蜘蛛活性多肽毒素只有在具有正確二硫鍵時(shí)才具有生物活性，我們采用的是細(xì)菌分泌表達(dá)的方式，這種方式表達(dá)的蛋白帶有一段信號(hào)肽，信號(hào)肽引導(dǎo)著蛋白穿過細(xì)胞膜進(jìn)入大腸桿菌的周質(zhì)空間，信號(hào)肽隨后被切除。在轉(zhuǎn)運(yùn)過程中，蛋白一般要變成線性分子以穿過細(xì)胞膜，而到了周質(zhì)空間后，蛋白在一些分子伴侶的幫助下重新再折疊形成具有空間結(jié)構(gòu)的分子，因此，理論上可以得到有正確結(jié)構(gòu)的目標(biāo)蛋白。從反相HPLC結(jié)果可知，表達(dá)的融合蛋白酶切后獲得的目的蛋白出峰單一，表明目的表達(dá)產(chǎn)物的構(gòu)象基本一致。我們采用真核系統(tǒng)表達(dá)JZTX-III時(shí)，將表達(dá)產(chǎn)物與天然分離的產(chǎn)物進(jìn)行反相HPLC共洗脫，其洗脫峰能重疊，表明構(gòu)象一致[30]。由于天然分離的這兩種毒素成分都非常少，我們未能進(jìn)行進(jìn)一步實(shí)驗(yàn)確認(rèn)其構(gòu)象。

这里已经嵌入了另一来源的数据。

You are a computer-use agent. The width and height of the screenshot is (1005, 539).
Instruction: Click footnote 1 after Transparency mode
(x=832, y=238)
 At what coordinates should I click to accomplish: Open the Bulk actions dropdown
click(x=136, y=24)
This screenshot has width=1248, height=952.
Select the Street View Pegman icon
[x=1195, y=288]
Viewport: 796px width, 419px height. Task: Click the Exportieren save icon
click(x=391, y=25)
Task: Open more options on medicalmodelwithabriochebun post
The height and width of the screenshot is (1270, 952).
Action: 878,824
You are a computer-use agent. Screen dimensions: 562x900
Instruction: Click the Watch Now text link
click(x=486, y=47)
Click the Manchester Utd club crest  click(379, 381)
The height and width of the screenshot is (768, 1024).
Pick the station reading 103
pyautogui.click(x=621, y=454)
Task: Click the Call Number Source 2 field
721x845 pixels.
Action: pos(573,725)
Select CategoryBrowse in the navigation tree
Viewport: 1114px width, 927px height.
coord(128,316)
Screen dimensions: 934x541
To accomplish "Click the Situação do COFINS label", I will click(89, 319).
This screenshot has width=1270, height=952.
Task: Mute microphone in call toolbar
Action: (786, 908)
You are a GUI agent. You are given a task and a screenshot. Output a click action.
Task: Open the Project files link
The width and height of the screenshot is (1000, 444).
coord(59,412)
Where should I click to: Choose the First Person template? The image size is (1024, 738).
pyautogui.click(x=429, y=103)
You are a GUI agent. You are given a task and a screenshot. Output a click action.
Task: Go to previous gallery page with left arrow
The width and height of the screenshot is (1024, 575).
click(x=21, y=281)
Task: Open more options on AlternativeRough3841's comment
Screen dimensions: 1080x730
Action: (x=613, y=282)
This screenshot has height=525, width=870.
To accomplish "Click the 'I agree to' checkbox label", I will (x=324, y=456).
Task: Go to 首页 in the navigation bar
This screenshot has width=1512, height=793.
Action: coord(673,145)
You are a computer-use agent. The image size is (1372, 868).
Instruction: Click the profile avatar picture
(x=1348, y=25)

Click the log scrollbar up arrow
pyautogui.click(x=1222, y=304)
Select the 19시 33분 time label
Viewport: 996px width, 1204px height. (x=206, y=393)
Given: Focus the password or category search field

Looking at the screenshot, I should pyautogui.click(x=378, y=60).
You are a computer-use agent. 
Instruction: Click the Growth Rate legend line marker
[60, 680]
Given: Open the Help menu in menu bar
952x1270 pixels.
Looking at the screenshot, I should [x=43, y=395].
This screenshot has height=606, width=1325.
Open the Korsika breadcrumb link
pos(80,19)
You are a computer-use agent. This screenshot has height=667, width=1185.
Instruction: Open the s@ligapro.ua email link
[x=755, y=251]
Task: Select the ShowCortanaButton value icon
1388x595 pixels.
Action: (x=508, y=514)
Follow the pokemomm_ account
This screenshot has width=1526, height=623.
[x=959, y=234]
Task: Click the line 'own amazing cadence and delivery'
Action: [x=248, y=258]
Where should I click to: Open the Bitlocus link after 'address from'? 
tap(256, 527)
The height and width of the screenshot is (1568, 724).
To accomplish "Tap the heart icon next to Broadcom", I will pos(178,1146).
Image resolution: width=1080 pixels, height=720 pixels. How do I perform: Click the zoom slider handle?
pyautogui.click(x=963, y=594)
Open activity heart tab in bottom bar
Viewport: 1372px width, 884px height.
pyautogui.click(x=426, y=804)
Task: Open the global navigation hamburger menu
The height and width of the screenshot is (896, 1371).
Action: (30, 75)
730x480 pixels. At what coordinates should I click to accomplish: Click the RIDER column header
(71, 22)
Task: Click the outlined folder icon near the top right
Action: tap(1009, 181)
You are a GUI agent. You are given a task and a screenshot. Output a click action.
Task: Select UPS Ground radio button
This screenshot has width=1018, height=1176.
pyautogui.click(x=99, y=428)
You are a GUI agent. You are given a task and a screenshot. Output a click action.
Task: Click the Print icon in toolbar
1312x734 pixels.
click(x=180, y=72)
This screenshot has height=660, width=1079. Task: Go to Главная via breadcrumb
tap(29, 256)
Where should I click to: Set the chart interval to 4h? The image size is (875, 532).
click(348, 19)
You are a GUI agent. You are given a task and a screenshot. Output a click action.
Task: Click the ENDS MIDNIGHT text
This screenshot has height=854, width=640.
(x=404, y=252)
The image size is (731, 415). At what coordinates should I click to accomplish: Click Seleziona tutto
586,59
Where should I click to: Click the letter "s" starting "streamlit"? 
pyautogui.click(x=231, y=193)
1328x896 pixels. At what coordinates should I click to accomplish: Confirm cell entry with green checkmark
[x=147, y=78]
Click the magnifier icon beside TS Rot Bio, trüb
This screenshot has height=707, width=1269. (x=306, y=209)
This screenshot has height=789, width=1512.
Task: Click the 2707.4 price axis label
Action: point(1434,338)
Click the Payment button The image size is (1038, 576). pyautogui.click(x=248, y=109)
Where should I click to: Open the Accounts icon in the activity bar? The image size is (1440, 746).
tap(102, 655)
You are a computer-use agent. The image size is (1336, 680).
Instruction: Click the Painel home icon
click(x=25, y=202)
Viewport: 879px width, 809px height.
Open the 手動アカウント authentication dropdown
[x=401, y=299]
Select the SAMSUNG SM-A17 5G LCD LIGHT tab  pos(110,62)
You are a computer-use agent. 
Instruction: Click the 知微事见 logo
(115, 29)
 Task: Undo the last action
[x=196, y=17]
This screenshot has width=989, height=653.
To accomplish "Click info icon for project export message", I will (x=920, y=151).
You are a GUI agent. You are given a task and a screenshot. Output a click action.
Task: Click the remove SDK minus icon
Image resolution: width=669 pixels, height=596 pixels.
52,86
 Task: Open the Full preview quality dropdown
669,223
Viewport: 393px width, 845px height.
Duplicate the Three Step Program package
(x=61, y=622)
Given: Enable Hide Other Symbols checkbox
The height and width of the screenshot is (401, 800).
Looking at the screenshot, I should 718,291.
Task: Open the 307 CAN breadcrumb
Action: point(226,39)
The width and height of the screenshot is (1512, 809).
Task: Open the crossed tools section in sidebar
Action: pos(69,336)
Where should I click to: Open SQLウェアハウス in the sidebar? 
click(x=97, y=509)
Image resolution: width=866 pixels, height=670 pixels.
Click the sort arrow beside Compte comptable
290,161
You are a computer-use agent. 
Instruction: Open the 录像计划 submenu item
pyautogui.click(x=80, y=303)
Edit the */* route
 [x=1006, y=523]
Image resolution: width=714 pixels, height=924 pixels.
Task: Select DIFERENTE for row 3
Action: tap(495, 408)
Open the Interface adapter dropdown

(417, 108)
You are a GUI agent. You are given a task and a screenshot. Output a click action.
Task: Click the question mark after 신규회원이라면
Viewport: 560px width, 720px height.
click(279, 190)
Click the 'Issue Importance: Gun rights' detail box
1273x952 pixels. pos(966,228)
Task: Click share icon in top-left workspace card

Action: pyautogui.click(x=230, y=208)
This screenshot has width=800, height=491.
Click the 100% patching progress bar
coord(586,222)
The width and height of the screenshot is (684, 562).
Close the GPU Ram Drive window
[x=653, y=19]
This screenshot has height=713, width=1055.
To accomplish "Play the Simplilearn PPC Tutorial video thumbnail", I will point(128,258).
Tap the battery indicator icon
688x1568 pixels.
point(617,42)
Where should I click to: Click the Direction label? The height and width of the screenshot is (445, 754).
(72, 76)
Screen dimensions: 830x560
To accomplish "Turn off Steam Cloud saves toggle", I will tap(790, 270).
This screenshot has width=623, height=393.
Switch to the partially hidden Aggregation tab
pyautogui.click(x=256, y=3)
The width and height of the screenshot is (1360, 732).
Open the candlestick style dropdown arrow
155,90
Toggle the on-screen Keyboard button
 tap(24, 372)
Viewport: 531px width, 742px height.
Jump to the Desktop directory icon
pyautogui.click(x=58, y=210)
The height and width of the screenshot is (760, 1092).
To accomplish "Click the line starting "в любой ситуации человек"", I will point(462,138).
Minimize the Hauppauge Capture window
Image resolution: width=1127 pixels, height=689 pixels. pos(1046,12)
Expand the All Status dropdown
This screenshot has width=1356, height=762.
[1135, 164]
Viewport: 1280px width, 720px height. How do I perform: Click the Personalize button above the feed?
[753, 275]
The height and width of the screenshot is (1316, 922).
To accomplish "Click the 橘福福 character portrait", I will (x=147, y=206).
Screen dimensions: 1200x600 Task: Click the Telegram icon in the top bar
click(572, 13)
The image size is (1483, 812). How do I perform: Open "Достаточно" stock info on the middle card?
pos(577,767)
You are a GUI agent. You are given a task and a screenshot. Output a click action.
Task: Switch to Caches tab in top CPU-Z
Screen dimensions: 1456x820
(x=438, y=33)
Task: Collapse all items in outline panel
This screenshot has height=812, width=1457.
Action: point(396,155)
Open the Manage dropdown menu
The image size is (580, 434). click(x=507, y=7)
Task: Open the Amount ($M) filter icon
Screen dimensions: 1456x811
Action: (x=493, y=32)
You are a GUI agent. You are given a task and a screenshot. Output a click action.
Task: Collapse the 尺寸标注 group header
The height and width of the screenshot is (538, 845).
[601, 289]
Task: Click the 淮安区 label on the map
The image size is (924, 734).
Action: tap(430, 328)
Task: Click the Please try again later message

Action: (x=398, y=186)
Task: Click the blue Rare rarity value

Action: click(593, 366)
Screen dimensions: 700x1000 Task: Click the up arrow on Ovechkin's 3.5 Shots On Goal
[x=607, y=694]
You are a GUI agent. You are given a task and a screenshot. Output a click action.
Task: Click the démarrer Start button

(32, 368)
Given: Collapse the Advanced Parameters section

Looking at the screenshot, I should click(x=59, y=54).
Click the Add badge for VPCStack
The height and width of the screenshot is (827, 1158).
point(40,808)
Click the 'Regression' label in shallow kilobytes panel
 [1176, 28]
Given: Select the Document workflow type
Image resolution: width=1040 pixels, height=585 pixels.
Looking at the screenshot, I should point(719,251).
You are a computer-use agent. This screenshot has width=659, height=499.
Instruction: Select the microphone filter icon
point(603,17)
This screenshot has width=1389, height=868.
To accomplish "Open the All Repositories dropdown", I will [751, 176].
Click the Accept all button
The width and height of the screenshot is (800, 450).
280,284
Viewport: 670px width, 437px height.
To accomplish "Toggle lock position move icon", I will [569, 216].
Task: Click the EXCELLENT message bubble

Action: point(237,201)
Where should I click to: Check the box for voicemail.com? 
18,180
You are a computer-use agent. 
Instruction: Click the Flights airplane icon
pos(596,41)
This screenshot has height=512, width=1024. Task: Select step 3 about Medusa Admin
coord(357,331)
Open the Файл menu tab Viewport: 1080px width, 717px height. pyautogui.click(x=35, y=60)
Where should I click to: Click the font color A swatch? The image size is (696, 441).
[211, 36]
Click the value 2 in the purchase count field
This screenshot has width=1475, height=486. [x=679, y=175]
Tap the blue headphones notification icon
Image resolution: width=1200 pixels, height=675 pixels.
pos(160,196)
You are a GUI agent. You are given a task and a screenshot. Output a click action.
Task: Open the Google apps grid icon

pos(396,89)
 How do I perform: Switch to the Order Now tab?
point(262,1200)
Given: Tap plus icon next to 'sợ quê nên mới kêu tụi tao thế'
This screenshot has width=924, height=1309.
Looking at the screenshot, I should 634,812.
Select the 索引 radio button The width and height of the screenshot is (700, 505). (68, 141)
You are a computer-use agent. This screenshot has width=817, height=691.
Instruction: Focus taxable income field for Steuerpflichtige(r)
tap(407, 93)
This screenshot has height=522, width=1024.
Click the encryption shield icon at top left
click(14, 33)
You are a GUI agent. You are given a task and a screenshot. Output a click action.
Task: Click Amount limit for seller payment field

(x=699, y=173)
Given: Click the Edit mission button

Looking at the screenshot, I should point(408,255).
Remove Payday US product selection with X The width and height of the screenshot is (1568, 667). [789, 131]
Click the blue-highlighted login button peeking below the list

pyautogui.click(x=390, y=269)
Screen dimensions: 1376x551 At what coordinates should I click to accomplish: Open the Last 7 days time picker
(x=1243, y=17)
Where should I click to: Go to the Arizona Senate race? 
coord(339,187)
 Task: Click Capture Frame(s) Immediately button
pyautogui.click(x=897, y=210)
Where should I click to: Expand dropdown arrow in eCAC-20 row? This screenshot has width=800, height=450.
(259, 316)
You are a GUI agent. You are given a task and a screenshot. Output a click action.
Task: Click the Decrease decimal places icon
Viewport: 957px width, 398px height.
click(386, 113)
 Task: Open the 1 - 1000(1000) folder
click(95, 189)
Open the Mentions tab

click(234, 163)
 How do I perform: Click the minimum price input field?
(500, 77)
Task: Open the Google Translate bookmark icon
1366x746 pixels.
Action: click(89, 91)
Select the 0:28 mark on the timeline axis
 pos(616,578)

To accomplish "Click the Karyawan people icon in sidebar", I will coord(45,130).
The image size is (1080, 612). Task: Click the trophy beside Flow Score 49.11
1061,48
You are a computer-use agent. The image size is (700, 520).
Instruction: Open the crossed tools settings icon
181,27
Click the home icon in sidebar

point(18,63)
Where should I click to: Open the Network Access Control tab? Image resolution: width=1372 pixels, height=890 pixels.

大部分蜘蛛毒素作用于細(xì)胞膜上的各種離子通道或配體門控通道。DRG細(xì)胞是脊椎動(dòng)物脊髓背根內(nèi)的一種假單極感覺神經(jīng)元。到目前為止所發(fā)現(xiàn)的離子通道類型在 DRG上幾乎都有表達(dá)，DRG上發(fā)現(xiàn)的通道數(shù)目不下于20種。實(shí)驗(yàn)結(jié)果顯示，分離純化的 JZTX-51和重組表達(dá)的JZTX-51對(duì)DRG細(xì)胞的TTX-S鈉通道和TTX-R鈉通道的阻斷均沒有明顯作用，重組表達(dá)的JZTX-26能抑制小部分TTX-S鈉通道的電流，對(duì)于TTX-R鈉通道的電流沒有抑制作用。這兩種多肽毒素的作用機(jī)制還有待進(jìn)一步研究。

在海洋生物毒素中，芋螺毒素與蜘蛛毒素有很多相似之處，如分子量小、二硫鍵豐富等，并且兩者都是多肽類神經(jīng)毒素[31-32]，另外，還有河豚毒素也具有同樣的特性，并且它還具有耐高溫的優(yōu)點(diǎn)[33]。這為蜘蛛等昆蟲毒素后期的研究提供了方向。